**What you are asked to do:** In the entries below, find the line with "Task: Click the word" and the line with "Task: Toggle the". Reproduce those two lines and every line between them exactly, and nothing more.

**Working data:**
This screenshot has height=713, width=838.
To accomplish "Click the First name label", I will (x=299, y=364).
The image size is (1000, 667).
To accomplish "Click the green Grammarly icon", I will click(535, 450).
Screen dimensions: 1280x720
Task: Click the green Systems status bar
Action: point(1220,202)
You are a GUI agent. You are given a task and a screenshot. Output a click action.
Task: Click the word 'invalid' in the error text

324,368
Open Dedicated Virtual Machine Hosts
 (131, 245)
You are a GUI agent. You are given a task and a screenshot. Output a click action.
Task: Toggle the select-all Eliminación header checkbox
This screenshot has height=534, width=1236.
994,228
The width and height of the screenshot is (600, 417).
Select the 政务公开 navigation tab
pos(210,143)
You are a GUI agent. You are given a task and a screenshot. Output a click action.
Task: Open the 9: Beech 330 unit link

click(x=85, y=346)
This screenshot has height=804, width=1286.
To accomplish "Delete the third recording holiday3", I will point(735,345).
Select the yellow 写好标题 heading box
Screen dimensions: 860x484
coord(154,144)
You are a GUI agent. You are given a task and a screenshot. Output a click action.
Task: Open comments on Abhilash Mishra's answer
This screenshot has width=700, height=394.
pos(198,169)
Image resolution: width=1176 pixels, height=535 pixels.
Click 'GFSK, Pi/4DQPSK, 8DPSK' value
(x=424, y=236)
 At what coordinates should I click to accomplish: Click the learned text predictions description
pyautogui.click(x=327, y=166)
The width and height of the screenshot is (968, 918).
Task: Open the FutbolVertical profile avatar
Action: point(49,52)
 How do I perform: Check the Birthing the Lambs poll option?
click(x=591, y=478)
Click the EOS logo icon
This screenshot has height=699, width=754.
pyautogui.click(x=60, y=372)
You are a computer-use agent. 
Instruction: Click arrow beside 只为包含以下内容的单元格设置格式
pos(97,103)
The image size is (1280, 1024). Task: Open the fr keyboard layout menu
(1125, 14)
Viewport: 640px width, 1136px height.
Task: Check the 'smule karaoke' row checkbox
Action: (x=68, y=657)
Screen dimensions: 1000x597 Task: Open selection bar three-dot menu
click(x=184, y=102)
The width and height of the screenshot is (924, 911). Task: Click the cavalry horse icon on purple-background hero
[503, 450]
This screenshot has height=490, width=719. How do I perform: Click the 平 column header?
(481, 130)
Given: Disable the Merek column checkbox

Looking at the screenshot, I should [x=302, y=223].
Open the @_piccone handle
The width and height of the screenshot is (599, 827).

**Solution to the problem:**
Task: Click the word 'invalid' in the error text

324,368
Open Dedicated Virtual Machine Hosts
 (131, 245)
You are a GUI agent. You are given a task and a screenshot. Output a click action.
Task: Toggle the select-all Eliminación header checkbox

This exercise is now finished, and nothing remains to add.